It’s definitely a trickle-down theory. A relatively small number of educated people read poetry, and written poetry affects songwriting, and songwriting affects masses of people. Poetry becomes an expression that filters into the world slowly.

Wordsworth read the German Romantics, [who transformed the perception of wilderness into] a place for the soul’s great adventures. … Wordsworth, more than anyone else, articulated this new vision. So Thoreau read Wordsworth, Muir read Thoreau, Muir preached the gospel of Yosemite, and we got our national-park system. Ideas matriculate slowly through poetry into the general culture, but they eventually matriculate into the general culture.

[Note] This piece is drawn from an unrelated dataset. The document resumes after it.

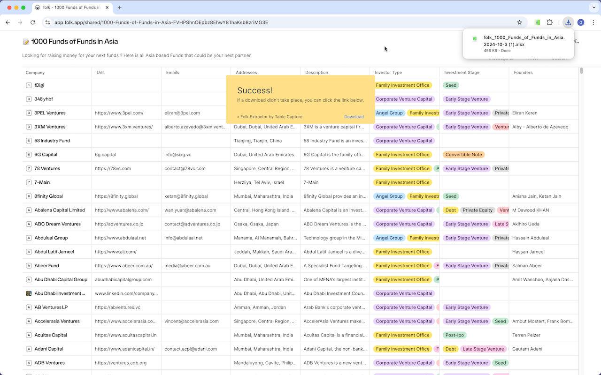Screen dimensions: 601x375
Task: Open the Table Capture extension icon
Action: click(x=538, y=22)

How does what you do in your nature poetry differ from your environmental activism?

Writing about feelings of connection to and disconnectedness from the world around us, natural and cultural, is certainly one of my subjects. And I think other people respond to it. In my environmental work, for example with the River of Words, my explicit purpose is to help teachers teach kids enough natural history that they’re literate in the natural history of their own region, so that they will be better protectors of it. And in that work I have a very definite agenda. In my poetry, I don’t.

In several poems, you seem to have doubts about how poetry can serve as a mode for an activist. For example, in “Rusia en 1931,” you write, “Poetry proposes no solutions.”

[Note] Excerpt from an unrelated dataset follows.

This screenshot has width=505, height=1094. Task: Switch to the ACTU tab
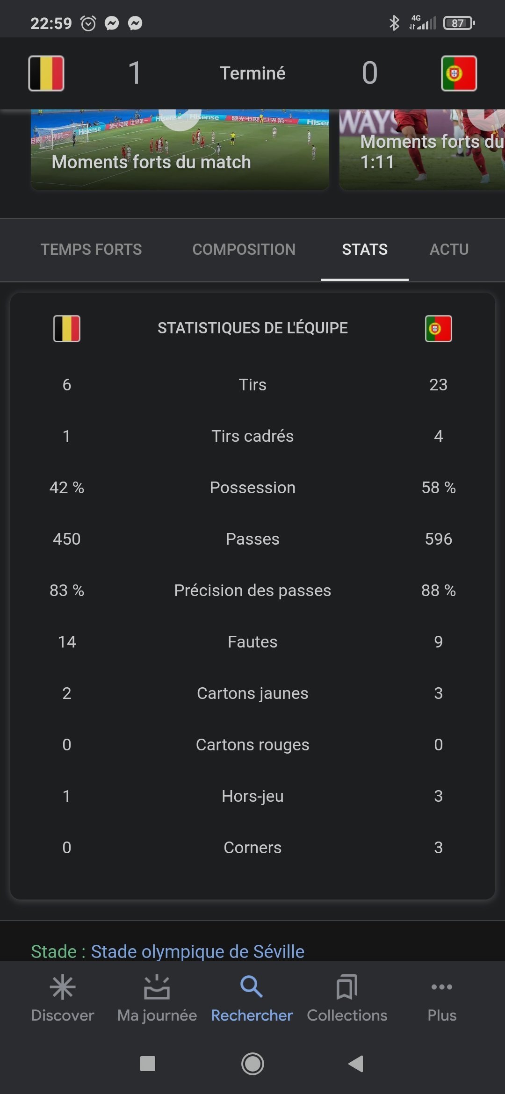coord(449,250)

There have been poems and novels that have inspired political movements. But I don’t think that’s what poetry’s particularly good at, and it’s not in the end what people go to poetry for. People are apt to read poems about people who stub their toes, or smell the flowers, or get into an argument with their girlfriends … There are rare poems that have things to say about politics that are permanently smart and useful, and those poems I find myself still reading.

Overall, do you think poetry’s role in environmental activism is more about developing an appreciation of nature?

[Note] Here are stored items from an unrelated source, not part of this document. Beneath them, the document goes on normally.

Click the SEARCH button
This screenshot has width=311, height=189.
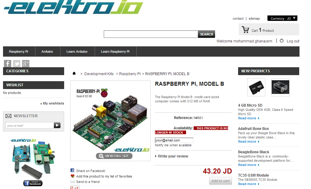coord(206,34)
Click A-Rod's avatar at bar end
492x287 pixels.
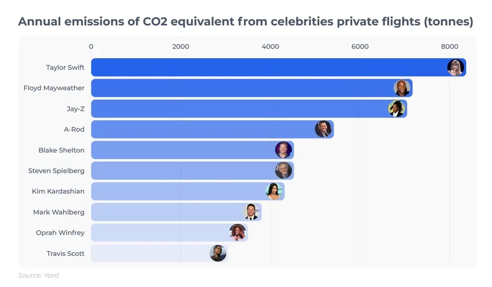pos(323,130)
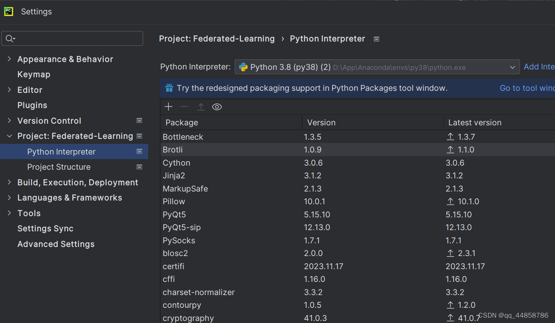Screen dimensions: 555x323
Task: Open the Keymap settings page
Action: (x=34, y=74)
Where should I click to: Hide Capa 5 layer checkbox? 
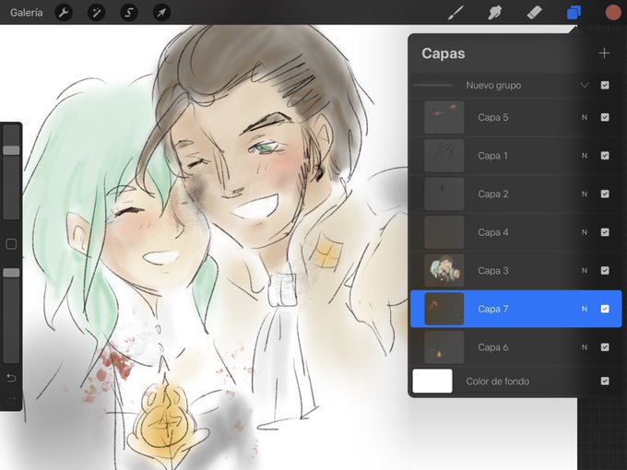(x=605, y=117)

I do. The great poet of the environment of this era is Gary Snyder. He’s thought deeply about our perceptions and ways of thinking about our relationship to animals, to forests, to stone. By drawing on lots of sources, including Native American mythology and Asian religions and their attitudes toward the natural world, he has really brought new ways of seeing. So I think heightening and changing consciousness is something poetry can do, and it can do it about our relationship to the natural world, which is after all always an ongoing puzzle.

Do you think that kind of attention to the natural world influences poets who don’t write explicitly about nature?

I think almost all poets are soaked consciously and unconsciously in the language and imagery of place, so that even poets who you don’t associate with close attention to the external world are in one way or another full of the imagery of the places that they know about.

How does that affect your writing?

My first book, Field Guide, was quite self-consciously a book that tried to write about the natural world of California. This was partly because it was something I was interested in, and partly because in those days, the 1970s, specialized interest in conservation was turning into the environmental movement and recognition of how much damage we’re doing.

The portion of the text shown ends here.